Örneğin meme kanserinde erken tanı için 20 yaşından sonra düzenli meme muayenesi yapılması gerektiğini kaydeden Serakıncı, bu muayenenin her ay kadın tarafından kendi kendine ve her yıl bir kez doktor tarafından yapılmasının tavsiye edildiğini, 40 yaş ve sonrasında ise yılda bir kez mamografi önerildiğini belirtti.
Kolorektal kanserler için 50. yaştan itibaren her 5 yılda bir kolonoskopinin yapılması gerektiğini kaydeden Serakıncı, PAP smear tesinin ise cinsel aktivite başladıktan 3 yıl sonra ve ardından her yıl önerildiğini vurguladı.
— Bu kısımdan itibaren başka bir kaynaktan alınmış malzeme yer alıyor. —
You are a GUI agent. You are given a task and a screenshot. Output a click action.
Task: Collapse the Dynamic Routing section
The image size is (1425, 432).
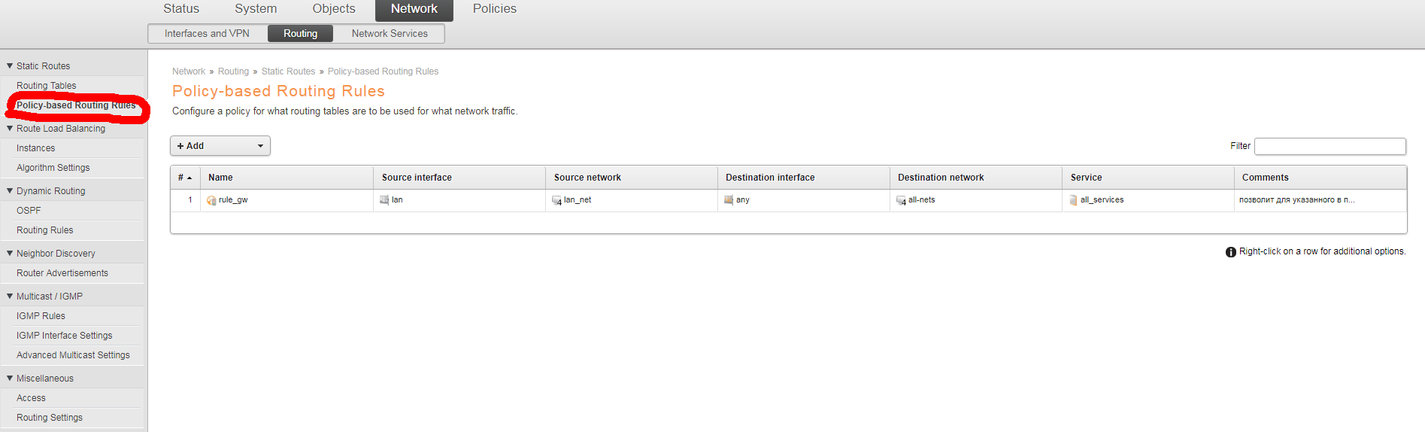(10, 191)
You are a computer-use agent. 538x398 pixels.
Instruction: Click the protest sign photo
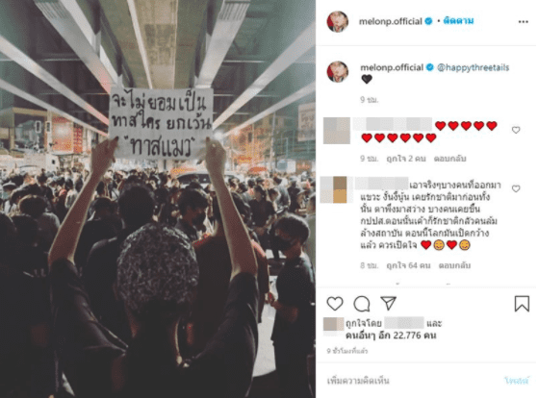(x=158, y=199)
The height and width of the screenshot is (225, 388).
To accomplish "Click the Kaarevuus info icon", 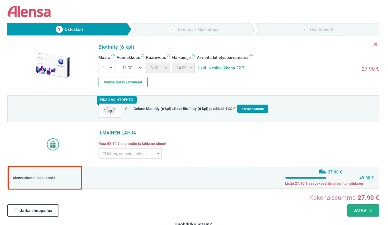I will (169, 56).
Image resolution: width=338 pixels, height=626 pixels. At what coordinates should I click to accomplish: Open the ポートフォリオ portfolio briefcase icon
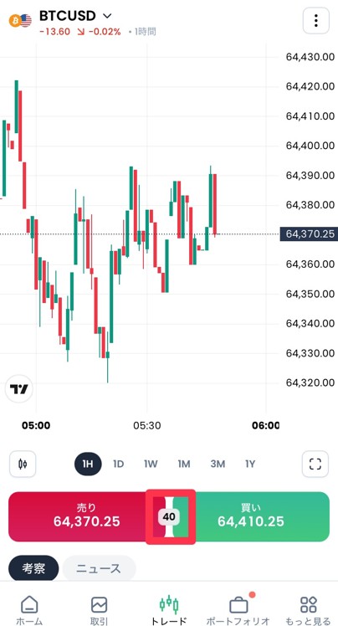(238, 605)
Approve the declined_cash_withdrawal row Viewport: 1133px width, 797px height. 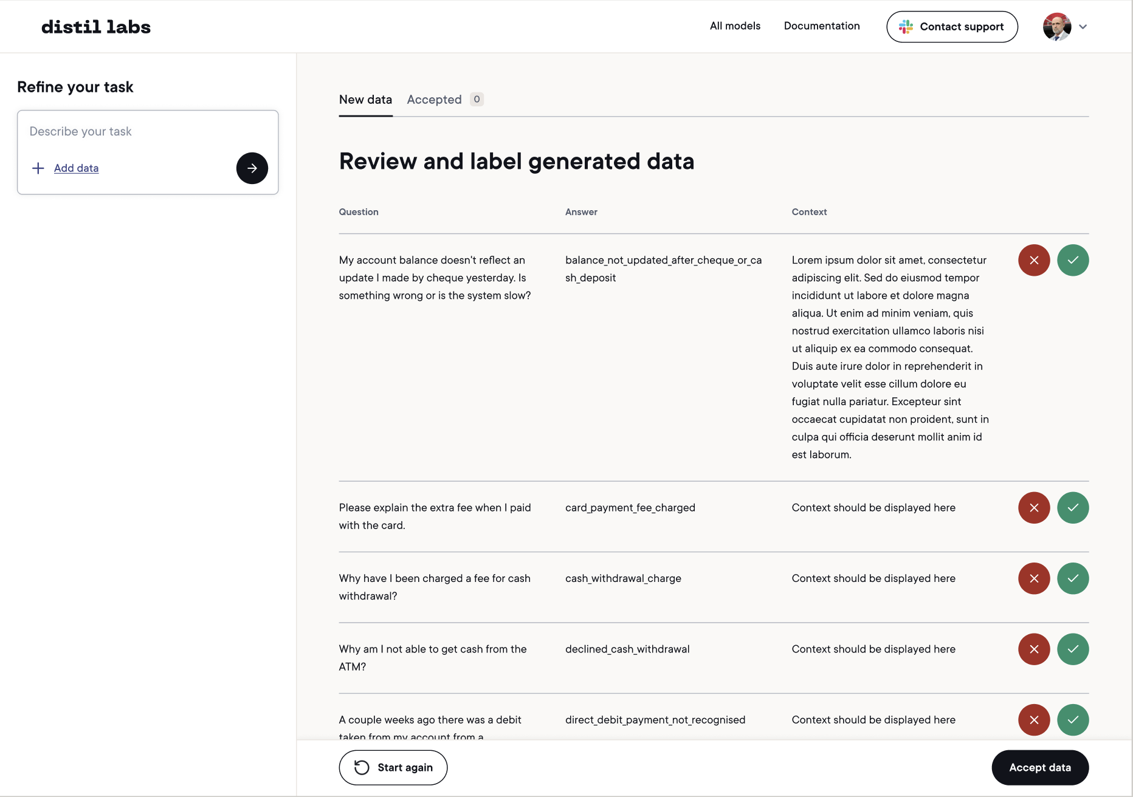click(x=1073, y=649)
“Farklı kanser tipine yeni nesil farklı ilaçlar”
“Kanser, hücre büyümesini pozitif ve negatif yönde etkileyen regülatörlerin mutasyonlarından kaynaklanır bu yüzden de multigen bir hastalıktır bu nedenle de kanser tedavisi konusundaki gelişmelere ve yeni nesil ilaçlara rağmen tek bir ilaç çare olabilecek gibi durmuyor” diyen Serakıncı, bununla birlikte farklı kanser tiplerinde farklı yeni nesil ilaçların ve hatta aşıların spesifik çare olabileceğini söyledi.
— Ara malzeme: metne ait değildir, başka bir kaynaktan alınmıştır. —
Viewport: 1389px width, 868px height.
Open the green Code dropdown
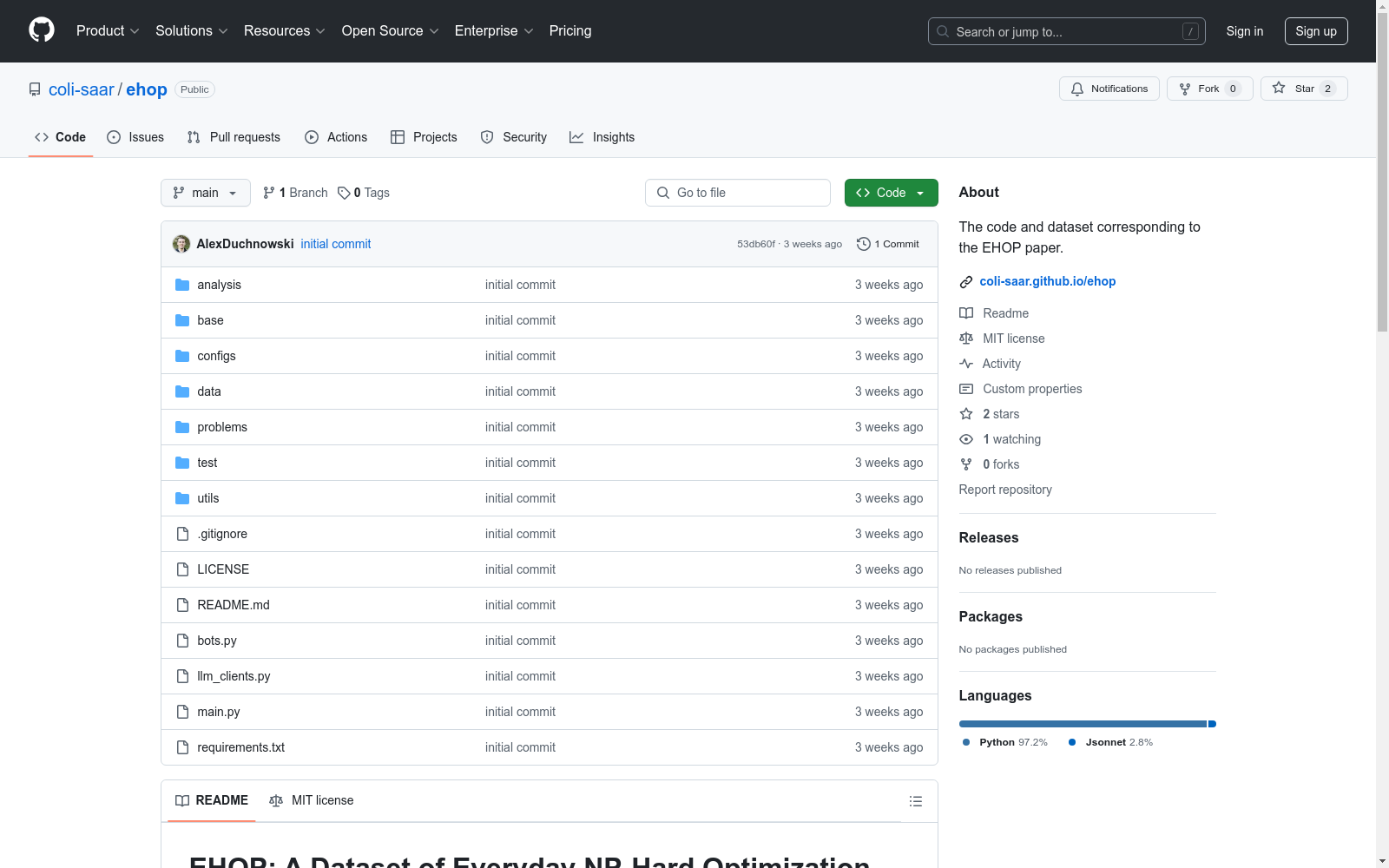pos(891,193)
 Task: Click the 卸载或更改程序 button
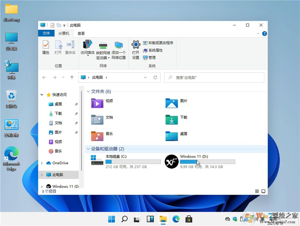click(159, 43)
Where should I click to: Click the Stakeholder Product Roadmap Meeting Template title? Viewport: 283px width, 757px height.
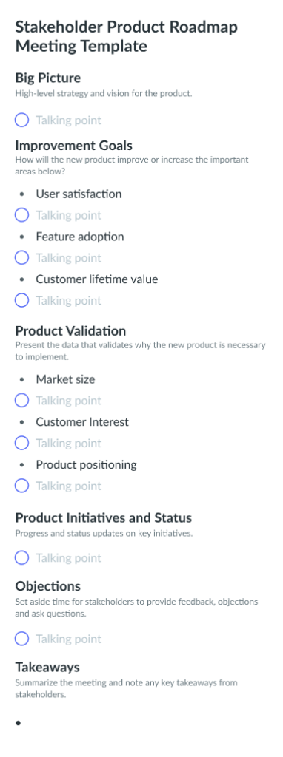[x=126, y=36]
Serakıncı, “Örneğin HPV aşısı serviks (rahim ağzı kanserlerini) önlemede çok ciddi rol oynuyor” dedi. Çoğu kanserin genetik olarak stabil olmadığını ifade eden Serakıncı, “Bu da kanserli hücrelerin heterojenliğini ve hastalığın ilerlemesini sağlar. Bu nedenledir ki erken tanı ve koruyucu önlemler büyük rol oynamaktadır” şeklinde konuştu.
“Kök hücre ile kanser tedavisinin ileri aşamaları çalışılıyor”
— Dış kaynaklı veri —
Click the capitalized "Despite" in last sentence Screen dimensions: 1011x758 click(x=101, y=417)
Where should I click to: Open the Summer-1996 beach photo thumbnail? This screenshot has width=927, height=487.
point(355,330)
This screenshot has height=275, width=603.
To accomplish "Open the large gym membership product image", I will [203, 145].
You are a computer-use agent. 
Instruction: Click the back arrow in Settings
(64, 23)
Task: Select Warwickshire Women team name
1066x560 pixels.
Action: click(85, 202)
Kanserle mücadeleye yönelik pek çok araştırmada yer aldığını ve yıllardır bu alanda çalışmalar yürüttüğünü aktaran Prof. Dr. Nedime Serakıncı, intihar geni taşıyan mezenkim kök hücrelerin farelerde tümörü 21 gün gibi kısa bir sürede 3’te 1 oranında küçülttüğünü gösterdik lerini bekirtti.
Serakıncı, klasik kanser tedavisinin yan etkileri olmadan sadece kanser hücresini hedefleyen güdümlü kök hücre ile kanser tedavisinin temel çalışmasını oluşturduklarını ve bu sayede şu anda birçok ülke kök hücre ile kanser tedavisinin ileri aşamalarının çalışıldığını ifade etti.
Serakıncı, en son çalışmasında ise prostat kanserinin erken tanısında idrarda biyobelirteçler olduğunu ve kullanılabileceğini gösterdiklerini söyledi. Serakıncı, şimdilerde bu çalışmalarını daha da genişleterek, yeni teknolojilerden faydalanarak, normalde rahatsızlık veren prostat kanser taramaları yerine yeni kullanılabilir ve güvenilir bir metodu geliştirmek için çaba harcadığını da kaydetti.